Book Review: David and Goliath, by Malcolm Gladwell

You may recognize the name of the book I (Michael) am reviewing today, as it was in part the inspiration behind my thoughts on the story of David and Goliath, which found their way into my lecture (and blog post) on 1 & 2 Samuel. I have reviewed books by Gladwell before, and with his latest work, I think it is safe to say he is becoming a favorite author of mine. He skillfully combines story and statistics in a way that compels me to look at the world around me differently. Some reviewers have criticized Gladwell for “misapplying” research for his previous books, but in many ways the goal of his books is to inspire people towards good, and to go beyond themselves; I have grace for him if he misinterprets things once in a while (not that I would know even if he did). I think David and Goliath has been the book to inspire me the most so far.

DavidandGoliathThe premise of this book is simple: giants aren’t aways as strong as they look, and shepherd boys aren’t as weak as they may appear. Starting with examining the context of the story of David and Goliath, Gladwell builds a case showing that, when approached conventionally, many obstacles seem greater than they really are. The unconventional approach that will overcome such obstacles and allow the weaker to defeat the strong often takes a lot more work and commitment. It is from here that Gladwell starts telling the stories of those who turned their disadvantages into advantages. Additionally, he shows that those things we often hold as advantages actually can become disadvantages. A good example of this confusion between advantages and disadvantages is the research surrounding whether smaller class sizes are really an advantage (spoiler: they are of no measurable advantage).

The following portion of the book looks at the “theory of desirable difficulties.” This is not something we would typically consider, but there is evidence that Gladwell provides both in stats and stories, that certain disadvantages, when overcome or compensated for, can create extraordinary people. We may never wish trials upon the ones we love, but that which might actually shape them into something great, are the things we try to shield them from the most. This part of the book reminded me of what we often discover when asking the more difficult questions of why a good God allows people to suffer pain: it is as C.S. Lewis suggests – that God may speak to us in our joys, but He shouts at us in our pain. Gladwell opens this part of David and Goliath with the following passage from Paul’s Second Letter to the Corinthians:

“So to keep me from becoming conceited because of the surpassing greatness of the revelations, a thorn was given me in the flesh, a messenger of Satan to harass me, to keep me from becoming conceited.
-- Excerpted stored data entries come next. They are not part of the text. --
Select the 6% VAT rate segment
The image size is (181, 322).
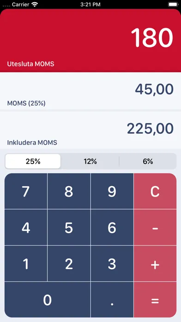click(x=148, y=161)
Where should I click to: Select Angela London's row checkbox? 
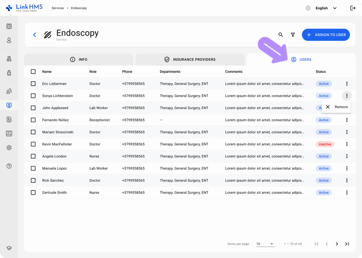(33, 156)
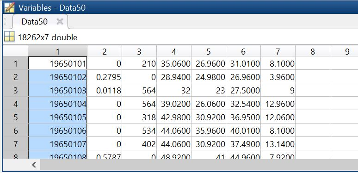This screenshot has height=173, width=358.
Task: Click cell with value 40.0100
Action: 243,130
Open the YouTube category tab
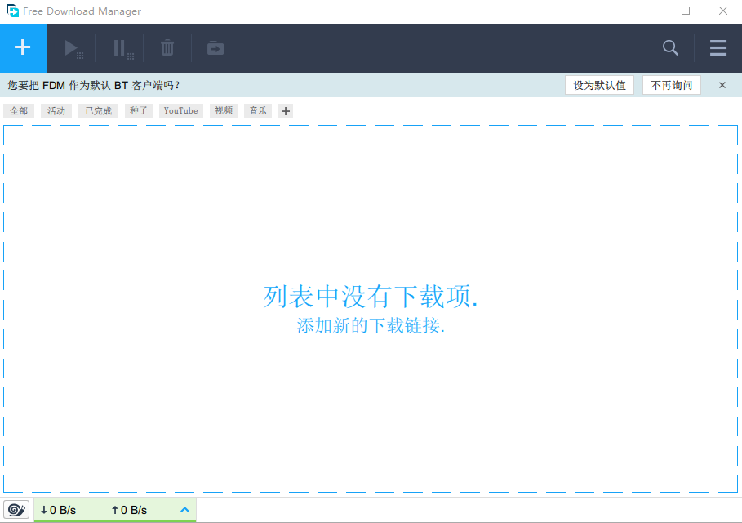Image resolution: width=742 pixels, height=523 pixels. [x=180, y=110]
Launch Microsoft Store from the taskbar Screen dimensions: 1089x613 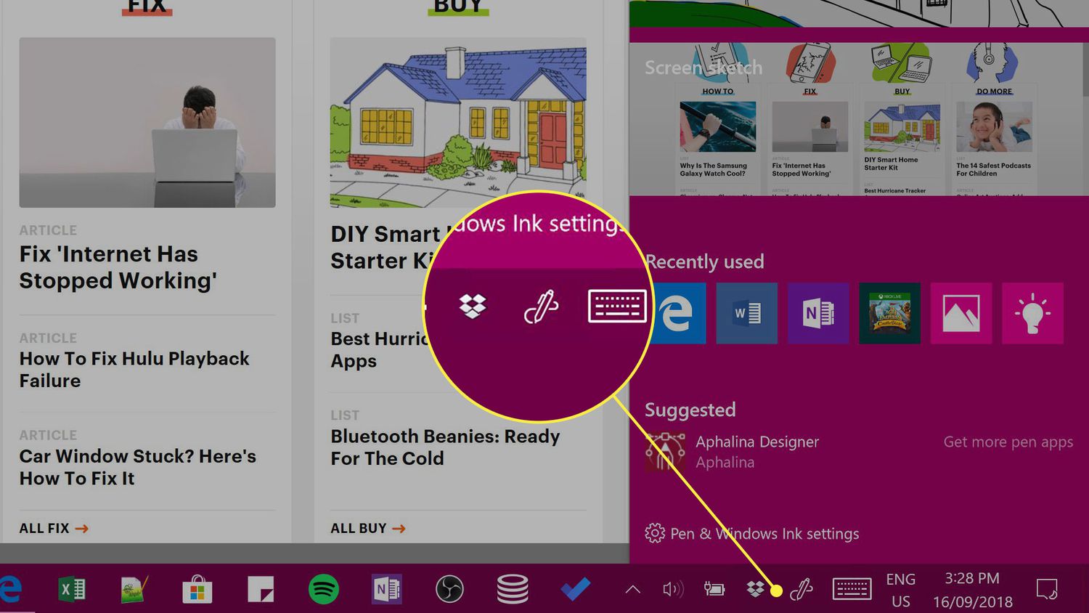(x=197, y=589)
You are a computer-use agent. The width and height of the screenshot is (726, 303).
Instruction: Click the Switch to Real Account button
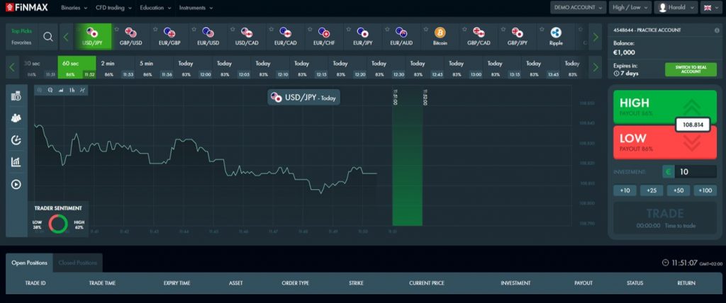coord(691,69)
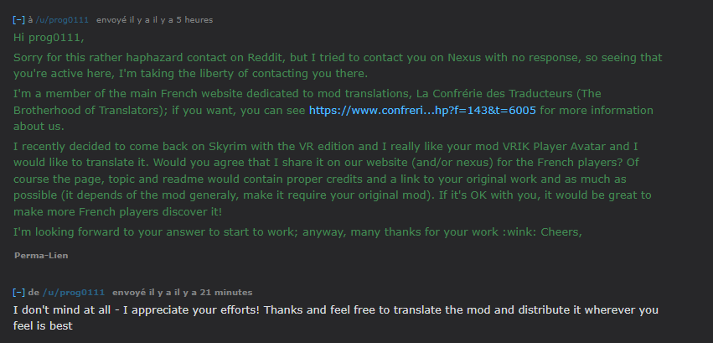Click 'envoyé' in the reply header
The width and height of the screenshot is (713, 343).
(127, 293)
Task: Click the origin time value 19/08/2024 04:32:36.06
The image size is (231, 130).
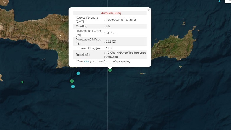Action: click(x=122, y=20)
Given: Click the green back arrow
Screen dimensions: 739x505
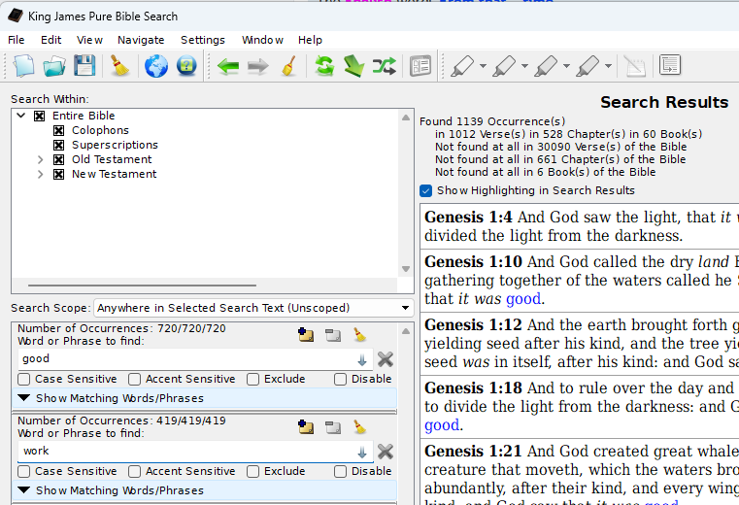Looking at the screenshot, I should [228, 66].
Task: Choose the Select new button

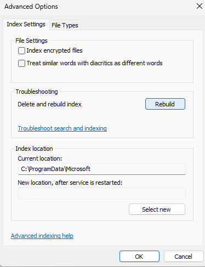Action: 157,209
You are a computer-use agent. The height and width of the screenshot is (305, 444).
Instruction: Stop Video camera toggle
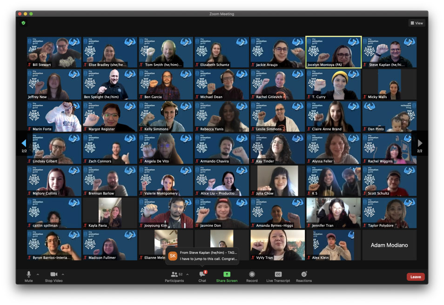tap(54, 275)
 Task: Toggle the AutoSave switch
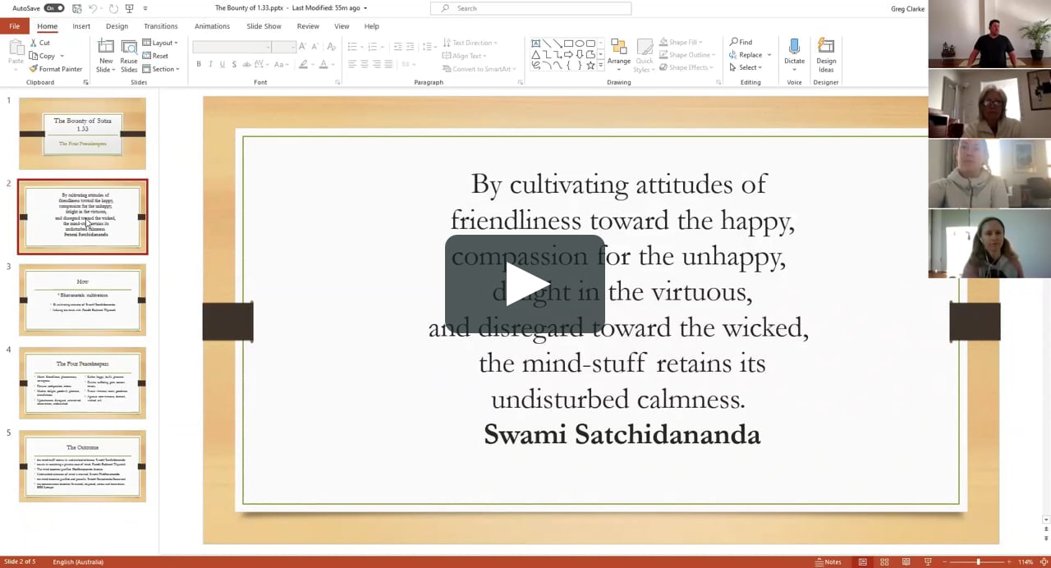(54, 8)
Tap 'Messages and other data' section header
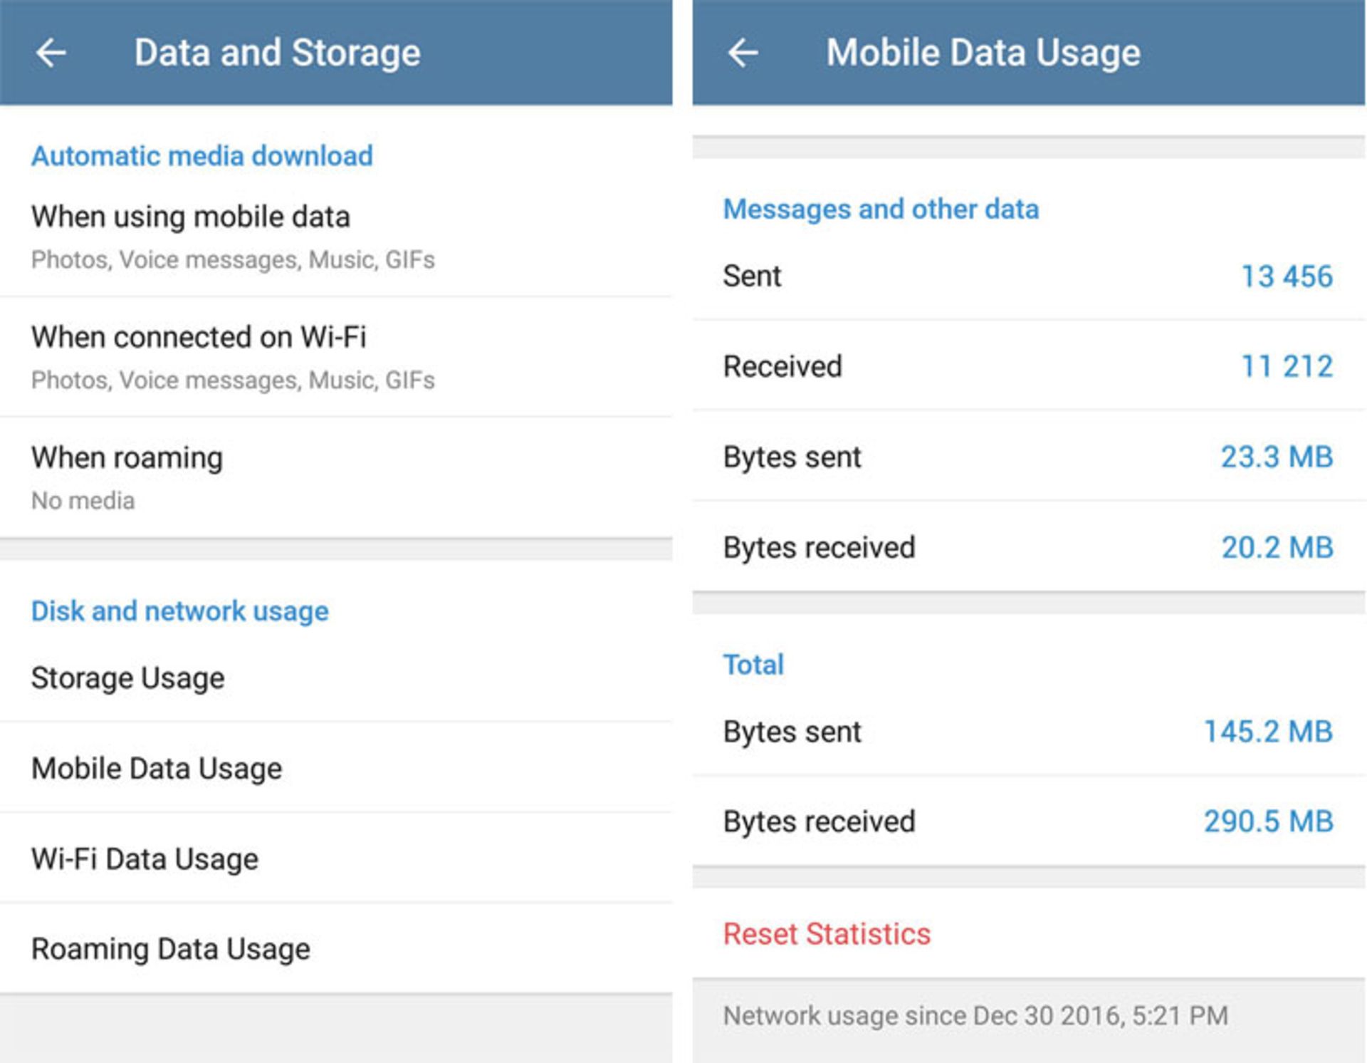This screenshot has width=1367, height=1063. coord(881,209)
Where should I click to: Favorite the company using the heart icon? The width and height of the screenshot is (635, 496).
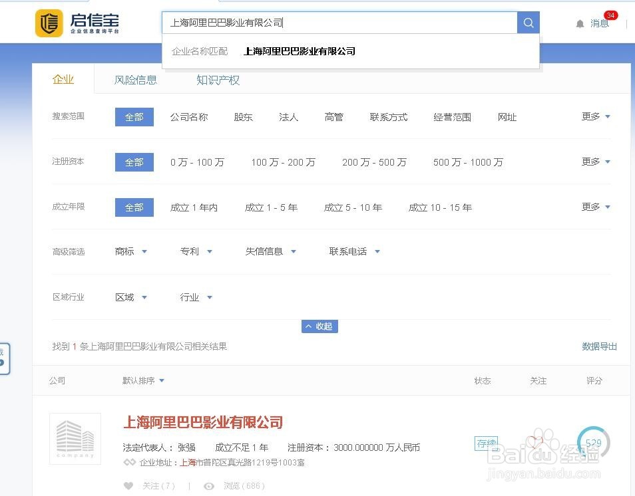point(128,486)
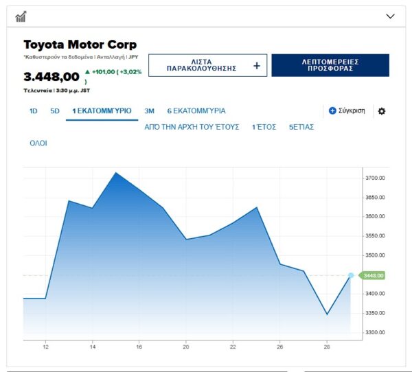Screen dimensions: 412x372
Task: Select the 6 ΕΚΑΤΟΜΜΥΡΙΑ range tab
Action: tap(196, 111)
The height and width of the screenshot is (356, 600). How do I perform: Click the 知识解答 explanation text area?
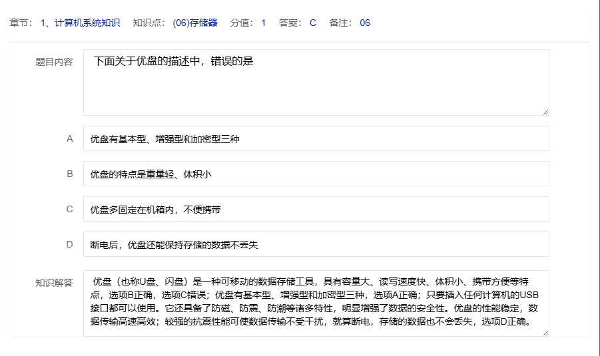tap(316, 303)
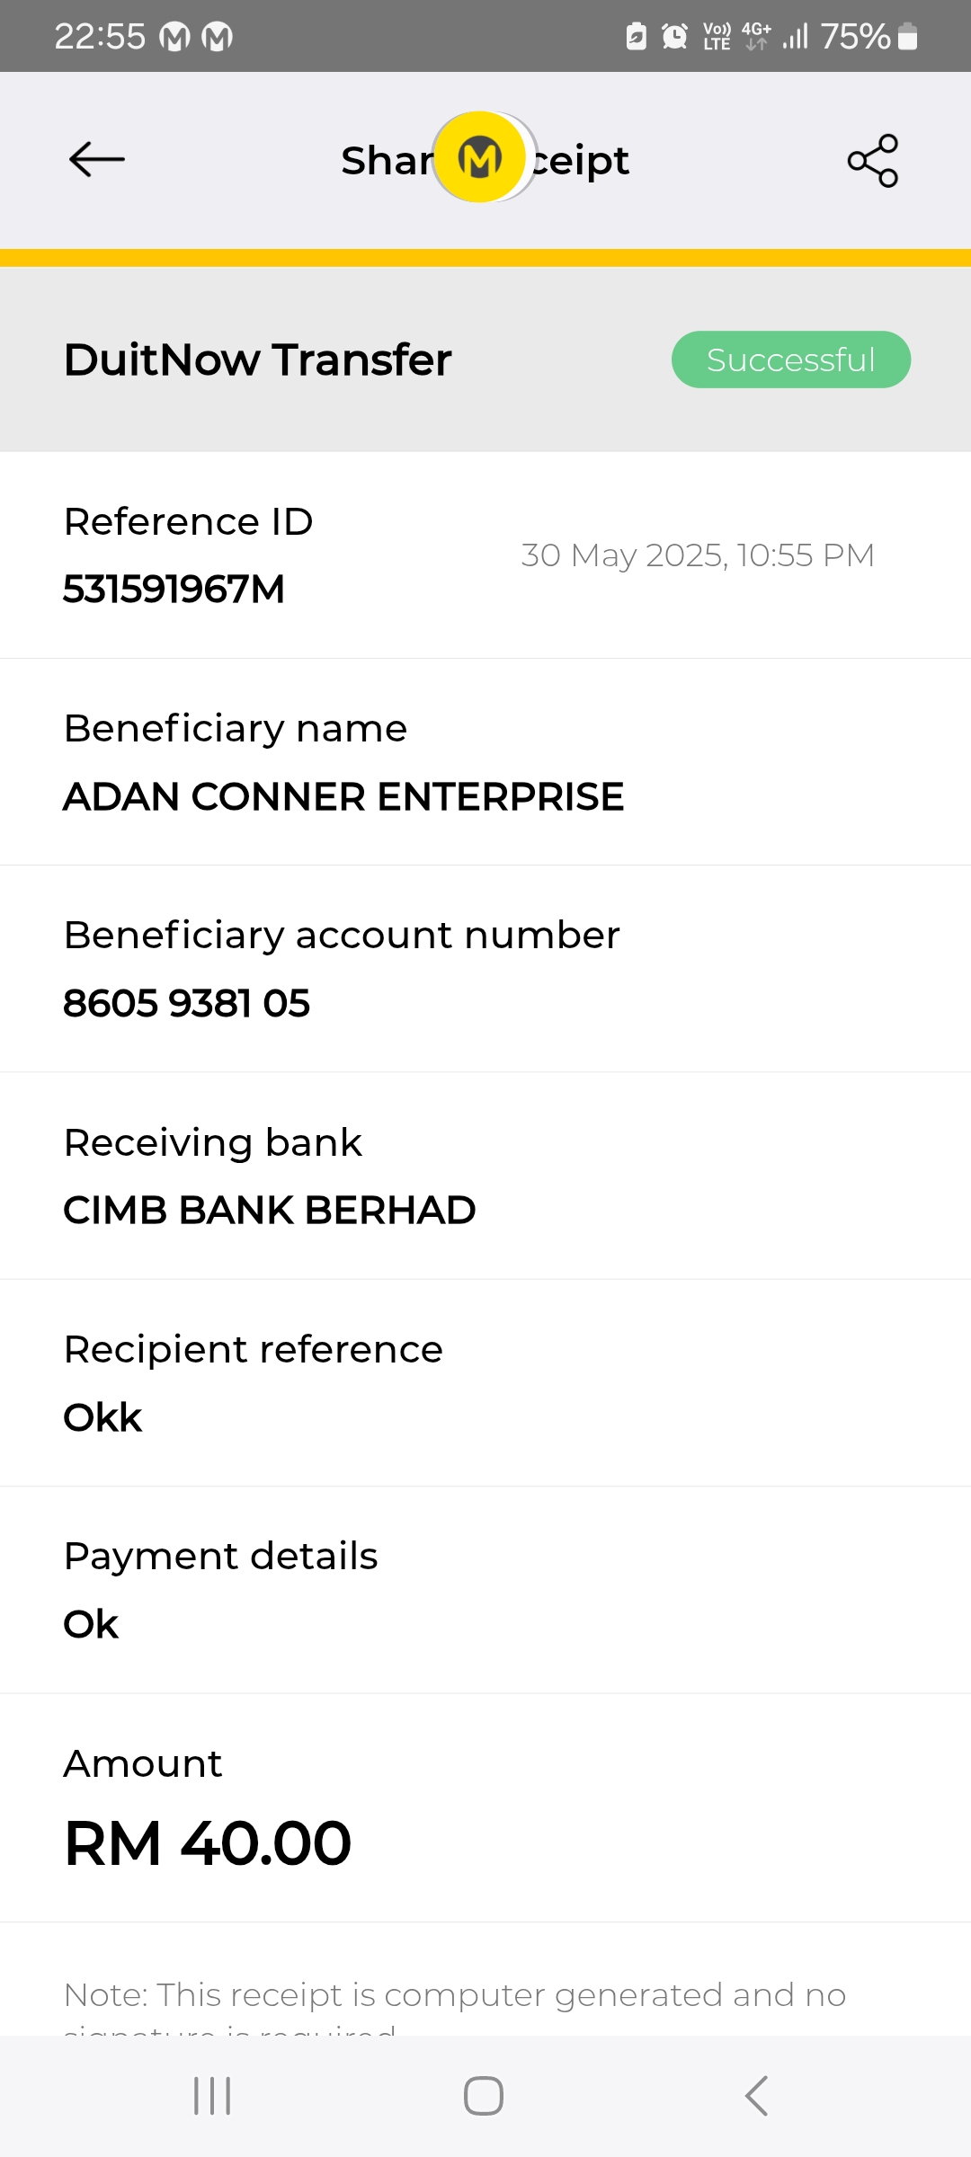Viewport: 971px width, 2157px height.
Task: Tap the Android home button
Action: (x=484, y=2096)
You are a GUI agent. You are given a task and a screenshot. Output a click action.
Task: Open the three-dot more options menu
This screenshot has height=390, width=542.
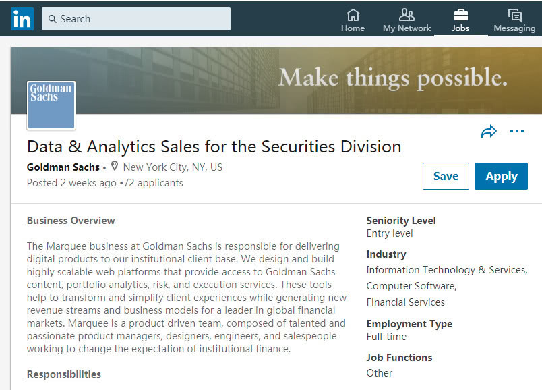pyautogui.click(x=517, y=131)
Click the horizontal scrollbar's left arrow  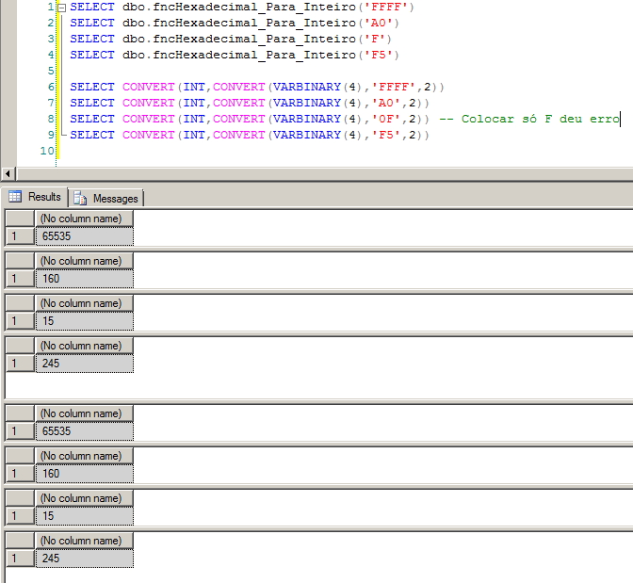(8, 174)
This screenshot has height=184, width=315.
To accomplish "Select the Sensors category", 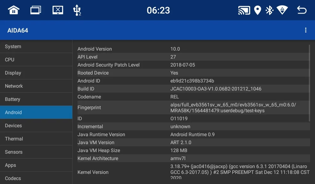I will click(x=36, y=152).
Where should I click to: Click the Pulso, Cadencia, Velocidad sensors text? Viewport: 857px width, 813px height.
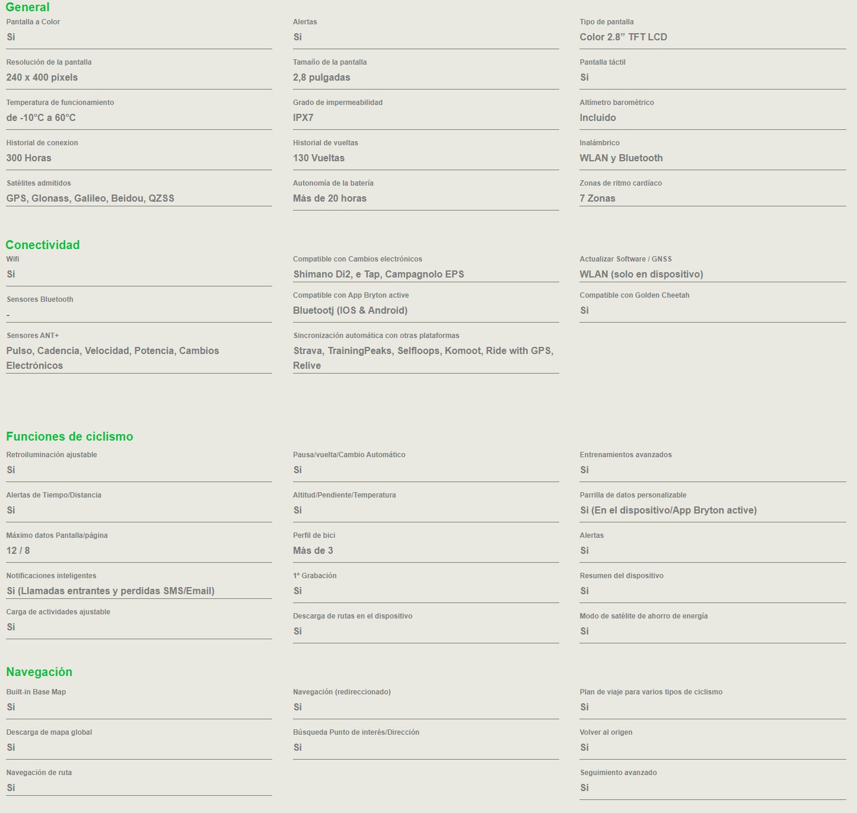pyautogui.click(x=113, y=351)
Three times I pleaded with the Lord about this, that it should leave me. But he said to me, “My grace is sufficient for you, for my power is made perfect in weakness.” Therefore I will boast all the more gladly of my weaknesses, so that the power of Christ may rest upon me. For the sake of Christ, then, I am content with weaknesses, insults, hardships, persecutions, and calamities. For when I am weak, then I am strong” (2 Corinthians 12:7-10).

Gladwell seems to recognize the connection between his own discoveries and the truth declared by Paul in this passage.

Finally, Gladwell focuses in on the limits of power in controlling society. Initially, I found it difficult to see the value in this portion of his book, but it actually ended up affecting me and convicting me the most. As someone who finds himself in a certain level of leadership, and after teaching from Samuels, I found myself meditating heavily on how I use my power, and how it may affect people negatively. Gladwell speaks to examples of heavy handed corrective actions and reactions, and how this causes people to see those in power as illegitimate. This illegitimacy causes people to act in complete opposition to the desired response. I see now how important it is to be seen as a legitimate authority when in leadership, and that legitimacy is earned through humility and serving those you lead.

I imagine that it goes without saying at this point that I would highly recommend this book to anyone interested in personal growth, no matter where you find yourself. I never get the feeling that Gladwell intends to write self-help books when he pursues writing, yet I am increasingly challenged personally with what finds its way onto the pages of his books.